:: Extracted material

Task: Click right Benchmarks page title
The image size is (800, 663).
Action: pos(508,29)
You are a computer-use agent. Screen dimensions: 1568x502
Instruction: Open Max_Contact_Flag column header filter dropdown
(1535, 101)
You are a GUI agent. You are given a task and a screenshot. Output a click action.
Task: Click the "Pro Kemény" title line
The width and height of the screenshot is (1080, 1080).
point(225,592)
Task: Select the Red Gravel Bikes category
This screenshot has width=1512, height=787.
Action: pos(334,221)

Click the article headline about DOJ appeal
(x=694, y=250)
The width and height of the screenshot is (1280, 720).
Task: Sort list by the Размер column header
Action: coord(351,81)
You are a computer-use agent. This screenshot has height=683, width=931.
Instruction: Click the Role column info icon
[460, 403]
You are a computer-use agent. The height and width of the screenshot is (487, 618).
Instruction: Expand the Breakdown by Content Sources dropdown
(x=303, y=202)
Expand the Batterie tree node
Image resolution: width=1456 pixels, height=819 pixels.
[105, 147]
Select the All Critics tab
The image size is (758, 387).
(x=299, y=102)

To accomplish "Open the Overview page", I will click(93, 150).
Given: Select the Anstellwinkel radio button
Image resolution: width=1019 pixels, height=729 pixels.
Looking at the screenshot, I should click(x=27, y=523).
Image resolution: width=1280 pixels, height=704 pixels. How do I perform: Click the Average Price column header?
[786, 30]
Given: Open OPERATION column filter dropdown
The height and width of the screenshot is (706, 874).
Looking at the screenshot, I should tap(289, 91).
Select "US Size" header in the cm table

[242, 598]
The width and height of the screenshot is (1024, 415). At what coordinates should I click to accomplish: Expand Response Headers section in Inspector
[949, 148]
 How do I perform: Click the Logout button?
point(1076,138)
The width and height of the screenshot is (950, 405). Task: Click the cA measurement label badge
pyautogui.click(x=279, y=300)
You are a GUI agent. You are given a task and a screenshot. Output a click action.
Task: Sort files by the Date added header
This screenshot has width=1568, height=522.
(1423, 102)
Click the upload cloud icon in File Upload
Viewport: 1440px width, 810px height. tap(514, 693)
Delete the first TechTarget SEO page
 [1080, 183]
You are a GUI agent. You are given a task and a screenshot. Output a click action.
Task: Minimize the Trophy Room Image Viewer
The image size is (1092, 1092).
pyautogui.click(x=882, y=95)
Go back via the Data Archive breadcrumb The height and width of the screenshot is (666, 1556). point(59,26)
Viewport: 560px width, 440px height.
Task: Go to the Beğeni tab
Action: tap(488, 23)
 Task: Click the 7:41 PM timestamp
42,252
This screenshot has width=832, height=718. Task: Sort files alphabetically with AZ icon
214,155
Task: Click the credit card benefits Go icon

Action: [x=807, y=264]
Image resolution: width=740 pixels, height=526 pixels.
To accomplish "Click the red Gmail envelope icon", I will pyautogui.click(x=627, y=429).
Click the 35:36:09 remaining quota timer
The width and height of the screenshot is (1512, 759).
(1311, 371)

::::

> [To do]
Out of the material above, output word for word the line with "This screenshot has width=832, height=718.", the line with "Image resolution: width=740", and all lines between them, with nothing else.

> [Expected answer]
This screenshot has width=832, height=718. Task: Sort files alphabetically with AZ icon
214,155
Task: Click the credit card benefits Go icon

Action: [x=807, y=264]
Image resolution: width=740 pixels, height=526 pixels.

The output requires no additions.